## TASK BRIEF
Starting at the line that holds "Task: Reply to", set down each line through the end of the listing, exactly as written and with nothing added.

## MATERIAL FOR THIS EXERCISE
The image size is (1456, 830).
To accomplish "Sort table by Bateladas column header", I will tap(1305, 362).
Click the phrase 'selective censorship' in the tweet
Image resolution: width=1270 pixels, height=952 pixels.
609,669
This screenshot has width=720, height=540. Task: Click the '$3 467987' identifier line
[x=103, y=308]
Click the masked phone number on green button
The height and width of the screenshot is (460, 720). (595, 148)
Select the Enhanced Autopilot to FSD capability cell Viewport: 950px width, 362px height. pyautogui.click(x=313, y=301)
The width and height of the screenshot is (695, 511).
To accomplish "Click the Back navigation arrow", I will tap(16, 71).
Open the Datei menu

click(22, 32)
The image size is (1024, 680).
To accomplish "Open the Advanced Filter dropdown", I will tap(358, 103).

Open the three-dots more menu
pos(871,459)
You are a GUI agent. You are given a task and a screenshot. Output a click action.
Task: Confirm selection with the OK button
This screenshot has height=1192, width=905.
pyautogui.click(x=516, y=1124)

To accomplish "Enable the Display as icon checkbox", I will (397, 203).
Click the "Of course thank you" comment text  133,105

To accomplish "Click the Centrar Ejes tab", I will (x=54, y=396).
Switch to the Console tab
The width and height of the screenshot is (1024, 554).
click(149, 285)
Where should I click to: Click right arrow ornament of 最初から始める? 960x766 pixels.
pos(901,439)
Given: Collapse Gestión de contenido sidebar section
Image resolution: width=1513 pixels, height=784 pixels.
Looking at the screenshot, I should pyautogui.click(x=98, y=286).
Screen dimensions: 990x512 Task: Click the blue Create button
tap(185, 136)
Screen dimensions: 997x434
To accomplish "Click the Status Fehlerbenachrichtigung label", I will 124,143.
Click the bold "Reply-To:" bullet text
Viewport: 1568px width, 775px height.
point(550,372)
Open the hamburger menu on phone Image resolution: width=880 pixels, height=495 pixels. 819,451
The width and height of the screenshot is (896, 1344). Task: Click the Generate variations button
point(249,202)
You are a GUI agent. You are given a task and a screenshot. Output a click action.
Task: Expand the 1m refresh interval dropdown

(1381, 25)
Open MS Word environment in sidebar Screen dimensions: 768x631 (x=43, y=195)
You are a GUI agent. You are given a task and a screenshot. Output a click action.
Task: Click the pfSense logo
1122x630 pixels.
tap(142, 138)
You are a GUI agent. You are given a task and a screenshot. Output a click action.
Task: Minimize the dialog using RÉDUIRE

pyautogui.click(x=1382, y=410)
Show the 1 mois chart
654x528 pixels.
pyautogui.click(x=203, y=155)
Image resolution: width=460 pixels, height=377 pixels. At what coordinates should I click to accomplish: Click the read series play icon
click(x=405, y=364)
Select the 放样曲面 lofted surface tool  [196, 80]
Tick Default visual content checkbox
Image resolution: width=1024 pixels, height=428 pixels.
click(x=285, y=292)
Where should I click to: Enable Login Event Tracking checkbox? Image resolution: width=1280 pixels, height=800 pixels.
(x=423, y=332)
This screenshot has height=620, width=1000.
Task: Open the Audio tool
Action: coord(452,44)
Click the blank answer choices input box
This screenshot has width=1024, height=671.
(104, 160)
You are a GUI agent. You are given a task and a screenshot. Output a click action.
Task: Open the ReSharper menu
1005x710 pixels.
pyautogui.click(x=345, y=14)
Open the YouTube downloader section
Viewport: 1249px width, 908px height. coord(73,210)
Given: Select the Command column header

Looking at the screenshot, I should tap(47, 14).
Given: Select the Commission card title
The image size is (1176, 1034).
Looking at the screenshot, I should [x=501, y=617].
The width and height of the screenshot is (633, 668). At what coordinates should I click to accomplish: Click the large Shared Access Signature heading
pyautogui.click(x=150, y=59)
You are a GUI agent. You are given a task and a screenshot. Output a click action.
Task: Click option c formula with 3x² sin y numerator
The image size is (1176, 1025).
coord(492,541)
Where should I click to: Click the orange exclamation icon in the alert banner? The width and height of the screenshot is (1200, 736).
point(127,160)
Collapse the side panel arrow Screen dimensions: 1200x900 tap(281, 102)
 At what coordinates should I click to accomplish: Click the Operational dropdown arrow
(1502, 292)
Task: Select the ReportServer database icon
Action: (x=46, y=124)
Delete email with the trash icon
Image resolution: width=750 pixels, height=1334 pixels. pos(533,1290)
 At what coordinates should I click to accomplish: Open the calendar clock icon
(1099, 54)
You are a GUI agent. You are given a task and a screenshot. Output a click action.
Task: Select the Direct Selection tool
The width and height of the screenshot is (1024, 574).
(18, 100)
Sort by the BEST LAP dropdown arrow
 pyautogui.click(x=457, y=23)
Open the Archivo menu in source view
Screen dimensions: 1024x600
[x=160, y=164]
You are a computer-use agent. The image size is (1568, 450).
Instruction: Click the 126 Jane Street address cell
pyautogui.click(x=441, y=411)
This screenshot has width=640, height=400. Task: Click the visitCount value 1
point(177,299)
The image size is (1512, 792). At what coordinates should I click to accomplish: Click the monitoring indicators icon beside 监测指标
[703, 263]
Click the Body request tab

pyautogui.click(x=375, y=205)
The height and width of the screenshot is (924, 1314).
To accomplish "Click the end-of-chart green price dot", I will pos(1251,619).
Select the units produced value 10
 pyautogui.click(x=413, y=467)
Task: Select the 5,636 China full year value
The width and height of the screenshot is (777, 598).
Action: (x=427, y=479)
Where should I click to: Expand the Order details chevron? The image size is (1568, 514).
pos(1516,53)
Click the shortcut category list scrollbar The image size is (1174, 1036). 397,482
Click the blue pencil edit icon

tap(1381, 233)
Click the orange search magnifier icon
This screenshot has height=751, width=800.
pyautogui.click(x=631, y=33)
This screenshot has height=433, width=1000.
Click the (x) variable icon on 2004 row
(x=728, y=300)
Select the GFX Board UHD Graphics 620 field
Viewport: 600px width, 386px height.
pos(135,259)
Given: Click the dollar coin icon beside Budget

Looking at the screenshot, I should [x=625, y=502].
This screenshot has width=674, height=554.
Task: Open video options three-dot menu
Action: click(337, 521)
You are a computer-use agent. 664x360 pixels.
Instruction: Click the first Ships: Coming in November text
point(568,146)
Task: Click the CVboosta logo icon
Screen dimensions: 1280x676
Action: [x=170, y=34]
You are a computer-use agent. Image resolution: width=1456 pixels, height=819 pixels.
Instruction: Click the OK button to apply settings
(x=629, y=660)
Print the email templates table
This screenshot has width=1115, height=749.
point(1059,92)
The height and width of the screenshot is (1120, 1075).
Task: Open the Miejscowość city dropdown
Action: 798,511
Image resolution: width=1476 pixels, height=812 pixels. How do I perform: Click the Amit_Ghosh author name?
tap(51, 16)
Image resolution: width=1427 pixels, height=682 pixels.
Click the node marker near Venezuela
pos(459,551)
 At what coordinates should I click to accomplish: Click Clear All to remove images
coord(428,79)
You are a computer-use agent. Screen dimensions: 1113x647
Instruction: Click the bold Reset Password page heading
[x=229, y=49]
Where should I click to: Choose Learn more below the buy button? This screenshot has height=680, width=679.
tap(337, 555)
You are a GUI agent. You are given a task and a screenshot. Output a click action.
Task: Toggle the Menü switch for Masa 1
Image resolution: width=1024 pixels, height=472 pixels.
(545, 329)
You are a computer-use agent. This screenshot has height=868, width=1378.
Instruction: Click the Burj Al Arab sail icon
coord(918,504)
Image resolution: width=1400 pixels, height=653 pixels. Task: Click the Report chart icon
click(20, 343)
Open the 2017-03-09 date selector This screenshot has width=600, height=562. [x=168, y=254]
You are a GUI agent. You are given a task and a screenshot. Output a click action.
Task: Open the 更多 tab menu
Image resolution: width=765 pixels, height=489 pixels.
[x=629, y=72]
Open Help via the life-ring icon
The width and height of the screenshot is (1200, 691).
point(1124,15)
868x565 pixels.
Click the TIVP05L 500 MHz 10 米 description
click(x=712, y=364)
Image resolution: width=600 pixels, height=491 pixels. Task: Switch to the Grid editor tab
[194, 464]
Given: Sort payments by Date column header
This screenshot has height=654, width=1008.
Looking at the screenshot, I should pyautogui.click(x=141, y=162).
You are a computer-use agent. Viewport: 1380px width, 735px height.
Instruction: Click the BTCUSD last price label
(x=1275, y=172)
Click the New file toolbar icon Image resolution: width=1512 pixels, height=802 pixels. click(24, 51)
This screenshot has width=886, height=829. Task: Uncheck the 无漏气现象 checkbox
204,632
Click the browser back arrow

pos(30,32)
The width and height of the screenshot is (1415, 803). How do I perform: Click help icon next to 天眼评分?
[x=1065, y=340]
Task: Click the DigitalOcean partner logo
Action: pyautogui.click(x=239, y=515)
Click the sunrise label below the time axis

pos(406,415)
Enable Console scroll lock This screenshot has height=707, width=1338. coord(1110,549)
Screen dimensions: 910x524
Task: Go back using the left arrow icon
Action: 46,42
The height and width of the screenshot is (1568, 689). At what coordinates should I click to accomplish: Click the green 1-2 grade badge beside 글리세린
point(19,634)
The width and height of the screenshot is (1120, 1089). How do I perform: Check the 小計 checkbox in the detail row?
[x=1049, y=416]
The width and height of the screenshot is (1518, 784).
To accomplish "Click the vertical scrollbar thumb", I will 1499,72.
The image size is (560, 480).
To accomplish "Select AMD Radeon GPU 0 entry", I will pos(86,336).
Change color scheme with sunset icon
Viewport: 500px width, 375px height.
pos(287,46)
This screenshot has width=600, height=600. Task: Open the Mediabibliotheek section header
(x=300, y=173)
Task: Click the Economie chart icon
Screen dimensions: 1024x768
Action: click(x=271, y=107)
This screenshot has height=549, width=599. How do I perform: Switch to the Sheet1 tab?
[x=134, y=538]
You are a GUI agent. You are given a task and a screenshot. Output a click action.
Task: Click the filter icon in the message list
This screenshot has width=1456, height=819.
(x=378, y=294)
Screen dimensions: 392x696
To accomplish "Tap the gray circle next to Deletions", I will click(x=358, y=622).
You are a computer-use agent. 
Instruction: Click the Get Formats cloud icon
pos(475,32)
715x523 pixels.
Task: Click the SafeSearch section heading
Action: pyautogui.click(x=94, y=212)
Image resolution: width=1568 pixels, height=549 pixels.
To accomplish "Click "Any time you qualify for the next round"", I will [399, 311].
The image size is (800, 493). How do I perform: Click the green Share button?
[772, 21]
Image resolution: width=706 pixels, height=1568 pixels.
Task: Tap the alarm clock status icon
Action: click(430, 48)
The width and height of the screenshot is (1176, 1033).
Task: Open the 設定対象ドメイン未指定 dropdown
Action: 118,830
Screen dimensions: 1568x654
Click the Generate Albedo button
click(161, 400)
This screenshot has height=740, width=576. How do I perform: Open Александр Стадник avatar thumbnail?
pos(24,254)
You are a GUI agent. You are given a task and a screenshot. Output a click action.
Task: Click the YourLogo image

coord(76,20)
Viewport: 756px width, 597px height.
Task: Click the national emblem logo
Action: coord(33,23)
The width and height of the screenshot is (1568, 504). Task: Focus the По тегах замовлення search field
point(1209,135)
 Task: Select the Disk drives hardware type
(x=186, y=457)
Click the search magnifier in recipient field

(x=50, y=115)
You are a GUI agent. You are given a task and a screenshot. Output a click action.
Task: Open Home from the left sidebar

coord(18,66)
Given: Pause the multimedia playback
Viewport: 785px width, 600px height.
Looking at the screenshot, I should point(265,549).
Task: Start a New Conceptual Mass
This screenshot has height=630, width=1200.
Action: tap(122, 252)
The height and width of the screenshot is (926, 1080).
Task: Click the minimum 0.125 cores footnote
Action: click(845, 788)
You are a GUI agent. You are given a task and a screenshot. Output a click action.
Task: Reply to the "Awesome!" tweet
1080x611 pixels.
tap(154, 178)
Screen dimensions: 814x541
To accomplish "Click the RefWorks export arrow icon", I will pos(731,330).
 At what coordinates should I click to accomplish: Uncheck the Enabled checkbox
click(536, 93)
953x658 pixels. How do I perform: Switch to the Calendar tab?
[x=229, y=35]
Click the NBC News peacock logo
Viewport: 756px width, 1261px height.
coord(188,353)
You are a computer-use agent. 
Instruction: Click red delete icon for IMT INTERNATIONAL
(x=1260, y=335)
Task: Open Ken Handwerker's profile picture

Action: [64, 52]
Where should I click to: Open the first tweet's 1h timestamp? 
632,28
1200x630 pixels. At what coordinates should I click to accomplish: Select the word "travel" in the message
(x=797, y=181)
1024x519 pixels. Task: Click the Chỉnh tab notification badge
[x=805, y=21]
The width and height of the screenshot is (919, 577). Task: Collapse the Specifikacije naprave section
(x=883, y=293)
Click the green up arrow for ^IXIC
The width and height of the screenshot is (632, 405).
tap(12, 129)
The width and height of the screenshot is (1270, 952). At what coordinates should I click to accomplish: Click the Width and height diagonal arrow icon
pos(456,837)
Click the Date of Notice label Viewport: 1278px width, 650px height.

## OUTPUT FOR THIS EXERCISE
Task: Reply to the "Awesome!" tweet
1080x611 pixels.
tap(154, 178)
Screen dimensions: 814x541
To accomplish "Click the RefWorks export arrow icon", I will pos(731,330).
 At what coordinates should I click to accomplish: Uncheck the Enabled checkbox
click(536, 93)
953x658 pixels. How do I perform: Switch to the Calendar tab?
[x=229, y=35]
Click the NBC News peacock logo
Viewport: 756px width, 1261px height.
coord(188,353)
You are a computer-use agent. 
Instruction: Click red delete icon for IMT INTERNATIONAL
(x=1260, y=335)
Task: Open Ken Handwerker's profile picture

Action: [64, 52]
Where should I click to: Open the first tweet's 1h timestamp? 
632,28
1200x630 pixels. At what coordinates should I click to accomplish: Select the word "travel" in the message
(x=797, y=181)
1024x519 pixels. Task: Click the Chỉnh tab notification badge
[x=805, y=21]
The width and height of the screenshot is (919, 577). Task: Collapse the Specifikacije naprave section
(x=883, y=293)
Click the green up arrow for ^IXIC
The width and height of the screenshot is (632, 405).
tap(12, 129)
The width and height of the screenshot is (1270, 952). At what coordinates should I click to accomplish: Click the Width and height diagonal arrow icon
pos(456,837)
Click the Date of Notice label Viewport: 1278px width, 650px height.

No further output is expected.